Goal of the exercise: If a line in the listing below contains "marker", return that line.

Task inputs:
--------------------------------------------------
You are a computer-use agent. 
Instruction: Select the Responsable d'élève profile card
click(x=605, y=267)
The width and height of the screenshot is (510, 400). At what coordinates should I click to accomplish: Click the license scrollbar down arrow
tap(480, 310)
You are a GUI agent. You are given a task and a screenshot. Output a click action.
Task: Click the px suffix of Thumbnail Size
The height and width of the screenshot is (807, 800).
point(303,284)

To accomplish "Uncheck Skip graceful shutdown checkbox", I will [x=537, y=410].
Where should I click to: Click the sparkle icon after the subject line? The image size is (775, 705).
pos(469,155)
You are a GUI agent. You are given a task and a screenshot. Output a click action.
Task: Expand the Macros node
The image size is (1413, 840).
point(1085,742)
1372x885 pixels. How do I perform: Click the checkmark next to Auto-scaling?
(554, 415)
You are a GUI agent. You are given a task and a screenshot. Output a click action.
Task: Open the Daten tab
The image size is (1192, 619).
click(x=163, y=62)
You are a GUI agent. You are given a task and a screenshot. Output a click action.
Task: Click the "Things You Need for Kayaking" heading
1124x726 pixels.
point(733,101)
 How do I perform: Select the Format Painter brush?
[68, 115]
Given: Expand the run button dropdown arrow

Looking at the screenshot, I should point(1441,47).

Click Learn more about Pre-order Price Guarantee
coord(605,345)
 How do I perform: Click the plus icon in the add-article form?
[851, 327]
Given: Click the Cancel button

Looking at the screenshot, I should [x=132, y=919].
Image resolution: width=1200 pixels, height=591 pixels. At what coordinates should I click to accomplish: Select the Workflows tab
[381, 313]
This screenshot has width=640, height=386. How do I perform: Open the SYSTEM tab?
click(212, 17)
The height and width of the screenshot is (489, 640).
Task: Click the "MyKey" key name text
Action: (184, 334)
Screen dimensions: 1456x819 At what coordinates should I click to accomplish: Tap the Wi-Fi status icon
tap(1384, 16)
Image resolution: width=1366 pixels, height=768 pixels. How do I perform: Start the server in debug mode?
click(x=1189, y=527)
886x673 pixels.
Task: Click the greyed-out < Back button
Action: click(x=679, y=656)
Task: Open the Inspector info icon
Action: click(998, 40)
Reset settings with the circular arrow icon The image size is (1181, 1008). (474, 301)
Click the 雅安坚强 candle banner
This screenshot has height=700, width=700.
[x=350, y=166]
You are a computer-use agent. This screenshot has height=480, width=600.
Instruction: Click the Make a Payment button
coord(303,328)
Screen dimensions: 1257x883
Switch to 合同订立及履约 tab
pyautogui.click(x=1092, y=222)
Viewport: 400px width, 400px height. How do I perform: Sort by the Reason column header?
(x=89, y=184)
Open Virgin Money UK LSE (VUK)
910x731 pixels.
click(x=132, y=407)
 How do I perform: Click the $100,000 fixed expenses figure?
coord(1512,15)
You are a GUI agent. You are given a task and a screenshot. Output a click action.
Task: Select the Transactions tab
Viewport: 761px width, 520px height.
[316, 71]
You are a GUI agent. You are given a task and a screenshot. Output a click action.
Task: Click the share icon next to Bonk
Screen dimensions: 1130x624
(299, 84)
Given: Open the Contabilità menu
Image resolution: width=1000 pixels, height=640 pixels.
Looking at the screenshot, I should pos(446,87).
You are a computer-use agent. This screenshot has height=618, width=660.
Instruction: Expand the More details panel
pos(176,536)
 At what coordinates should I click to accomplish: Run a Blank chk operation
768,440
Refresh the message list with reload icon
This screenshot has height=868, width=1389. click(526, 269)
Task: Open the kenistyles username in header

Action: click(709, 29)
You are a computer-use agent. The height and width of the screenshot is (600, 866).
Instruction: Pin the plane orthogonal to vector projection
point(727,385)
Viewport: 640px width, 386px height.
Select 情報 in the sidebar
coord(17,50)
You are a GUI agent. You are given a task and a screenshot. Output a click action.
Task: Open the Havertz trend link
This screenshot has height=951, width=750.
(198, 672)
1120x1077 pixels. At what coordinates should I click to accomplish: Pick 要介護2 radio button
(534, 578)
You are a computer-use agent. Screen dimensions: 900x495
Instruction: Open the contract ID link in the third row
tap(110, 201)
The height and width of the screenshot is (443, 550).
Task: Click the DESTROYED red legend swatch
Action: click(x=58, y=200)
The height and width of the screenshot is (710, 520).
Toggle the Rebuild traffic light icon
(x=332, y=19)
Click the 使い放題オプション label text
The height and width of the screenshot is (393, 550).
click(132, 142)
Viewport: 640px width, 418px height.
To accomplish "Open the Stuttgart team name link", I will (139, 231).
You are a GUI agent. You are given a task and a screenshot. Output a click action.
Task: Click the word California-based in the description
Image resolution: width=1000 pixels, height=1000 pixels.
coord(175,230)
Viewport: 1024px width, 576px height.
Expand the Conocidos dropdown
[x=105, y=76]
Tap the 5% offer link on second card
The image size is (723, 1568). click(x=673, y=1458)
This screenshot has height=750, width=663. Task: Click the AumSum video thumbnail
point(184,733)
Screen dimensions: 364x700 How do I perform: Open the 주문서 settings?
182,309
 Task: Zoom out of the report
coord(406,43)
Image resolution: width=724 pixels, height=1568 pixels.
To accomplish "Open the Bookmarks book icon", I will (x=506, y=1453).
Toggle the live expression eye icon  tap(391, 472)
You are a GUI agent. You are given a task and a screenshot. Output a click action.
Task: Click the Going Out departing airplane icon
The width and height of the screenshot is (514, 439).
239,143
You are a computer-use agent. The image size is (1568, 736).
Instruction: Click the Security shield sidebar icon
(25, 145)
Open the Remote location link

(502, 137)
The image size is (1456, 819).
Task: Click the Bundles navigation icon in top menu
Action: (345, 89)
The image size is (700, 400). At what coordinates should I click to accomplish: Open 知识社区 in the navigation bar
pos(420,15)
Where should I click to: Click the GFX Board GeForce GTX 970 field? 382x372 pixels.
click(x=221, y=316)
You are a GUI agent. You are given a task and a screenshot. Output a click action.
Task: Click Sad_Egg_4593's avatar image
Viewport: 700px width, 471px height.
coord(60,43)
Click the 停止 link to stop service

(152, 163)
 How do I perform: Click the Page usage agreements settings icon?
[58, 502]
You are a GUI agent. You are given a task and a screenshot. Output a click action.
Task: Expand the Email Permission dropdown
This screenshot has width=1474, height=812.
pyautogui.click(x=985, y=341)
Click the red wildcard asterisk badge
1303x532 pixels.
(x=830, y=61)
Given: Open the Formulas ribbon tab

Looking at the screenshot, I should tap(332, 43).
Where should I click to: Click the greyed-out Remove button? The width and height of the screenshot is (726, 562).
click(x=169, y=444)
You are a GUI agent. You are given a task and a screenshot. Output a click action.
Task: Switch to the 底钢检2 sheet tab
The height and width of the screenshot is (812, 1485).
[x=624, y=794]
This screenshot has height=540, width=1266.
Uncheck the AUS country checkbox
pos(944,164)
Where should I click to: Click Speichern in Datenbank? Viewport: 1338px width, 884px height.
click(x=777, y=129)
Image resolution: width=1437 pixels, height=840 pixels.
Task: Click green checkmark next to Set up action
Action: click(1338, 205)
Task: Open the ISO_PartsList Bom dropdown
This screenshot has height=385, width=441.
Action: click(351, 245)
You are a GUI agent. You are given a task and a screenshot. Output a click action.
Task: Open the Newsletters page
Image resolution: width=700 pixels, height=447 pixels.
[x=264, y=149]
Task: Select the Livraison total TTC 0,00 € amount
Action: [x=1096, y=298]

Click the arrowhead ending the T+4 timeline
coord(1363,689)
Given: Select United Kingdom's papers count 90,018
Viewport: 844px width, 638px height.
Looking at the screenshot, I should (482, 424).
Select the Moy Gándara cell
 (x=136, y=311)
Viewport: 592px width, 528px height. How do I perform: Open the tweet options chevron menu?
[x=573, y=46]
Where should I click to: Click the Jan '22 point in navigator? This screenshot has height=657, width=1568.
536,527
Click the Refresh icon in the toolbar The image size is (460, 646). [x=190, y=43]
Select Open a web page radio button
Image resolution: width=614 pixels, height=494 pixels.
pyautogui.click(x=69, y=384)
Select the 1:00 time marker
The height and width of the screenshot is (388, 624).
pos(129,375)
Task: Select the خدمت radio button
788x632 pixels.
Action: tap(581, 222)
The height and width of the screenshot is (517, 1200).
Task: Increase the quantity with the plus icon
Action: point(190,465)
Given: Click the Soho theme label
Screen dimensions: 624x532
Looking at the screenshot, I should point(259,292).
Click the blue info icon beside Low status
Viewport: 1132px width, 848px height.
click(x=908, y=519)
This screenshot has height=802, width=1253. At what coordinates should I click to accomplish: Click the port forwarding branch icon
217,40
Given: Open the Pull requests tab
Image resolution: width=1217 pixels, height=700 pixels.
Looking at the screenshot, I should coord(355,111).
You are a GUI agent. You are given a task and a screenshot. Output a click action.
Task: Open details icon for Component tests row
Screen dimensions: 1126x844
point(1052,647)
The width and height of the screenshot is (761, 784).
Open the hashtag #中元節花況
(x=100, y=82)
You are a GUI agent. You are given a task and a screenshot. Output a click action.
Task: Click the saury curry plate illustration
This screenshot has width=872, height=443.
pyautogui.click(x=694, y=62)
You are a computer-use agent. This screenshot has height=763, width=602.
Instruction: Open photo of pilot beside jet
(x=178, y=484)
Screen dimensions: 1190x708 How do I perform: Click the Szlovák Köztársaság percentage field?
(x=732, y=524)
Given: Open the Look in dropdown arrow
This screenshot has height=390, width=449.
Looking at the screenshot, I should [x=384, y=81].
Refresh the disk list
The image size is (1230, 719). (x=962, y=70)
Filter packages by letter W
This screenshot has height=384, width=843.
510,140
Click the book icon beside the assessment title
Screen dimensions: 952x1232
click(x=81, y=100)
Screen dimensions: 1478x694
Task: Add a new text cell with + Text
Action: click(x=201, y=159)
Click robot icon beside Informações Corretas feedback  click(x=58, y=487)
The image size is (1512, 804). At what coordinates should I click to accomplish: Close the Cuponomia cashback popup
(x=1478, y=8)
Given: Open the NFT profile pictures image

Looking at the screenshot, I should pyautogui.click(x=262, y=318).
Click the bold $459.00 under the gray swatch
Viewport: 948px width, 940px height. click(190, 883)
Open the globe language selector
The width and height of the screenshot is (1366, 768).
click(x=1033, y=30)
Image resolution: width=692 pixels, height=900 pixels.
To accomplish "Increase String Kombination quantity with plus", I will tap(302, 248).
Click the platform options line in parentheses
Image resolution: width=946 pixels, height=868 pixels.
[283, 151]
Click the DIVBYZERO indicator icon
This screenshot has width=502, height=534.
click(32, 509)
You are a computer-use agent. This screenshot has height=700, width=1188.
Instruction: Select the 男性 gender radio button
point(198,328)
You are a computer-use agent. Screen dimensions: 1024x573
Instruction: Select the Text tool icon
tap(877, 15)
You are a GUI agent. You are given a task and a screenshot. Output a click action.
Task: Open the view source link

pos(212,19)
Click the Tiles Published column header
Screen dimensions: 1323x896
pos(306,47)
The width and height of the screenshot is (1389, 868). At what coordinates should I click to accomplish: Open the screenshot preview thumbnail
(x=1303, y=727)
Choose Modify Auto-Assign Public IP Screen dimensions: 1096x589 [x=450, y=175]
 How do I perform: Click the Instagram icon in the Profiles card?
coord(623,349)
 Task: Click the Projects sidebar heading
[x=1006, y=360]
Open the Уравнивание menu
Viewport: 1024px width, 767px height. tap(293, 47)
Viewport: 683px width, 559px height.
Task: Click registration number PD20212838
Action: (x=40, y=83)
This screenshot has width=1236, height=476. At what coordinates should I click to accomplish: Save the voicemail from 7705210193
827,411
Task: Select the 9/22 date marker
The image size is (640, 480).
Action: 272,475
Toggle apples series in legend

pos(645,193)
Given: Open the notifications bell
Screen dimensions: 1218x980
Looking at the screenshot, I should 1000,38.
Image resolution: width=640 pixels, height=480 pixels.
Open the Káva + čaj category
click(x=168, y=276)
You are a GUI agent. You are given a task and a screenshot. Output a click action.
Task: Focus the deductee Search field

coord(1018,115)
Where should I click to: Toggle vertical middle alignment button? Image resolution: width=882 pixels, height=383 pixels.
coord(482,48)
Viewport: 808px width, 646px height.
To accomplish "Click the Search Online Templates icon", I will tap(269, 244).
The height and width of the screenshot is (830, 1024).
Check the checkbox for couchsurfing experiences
--------------------------------------------------
Answer space:
Select the 1:00 time marker
Task: Select the 9/22 date marker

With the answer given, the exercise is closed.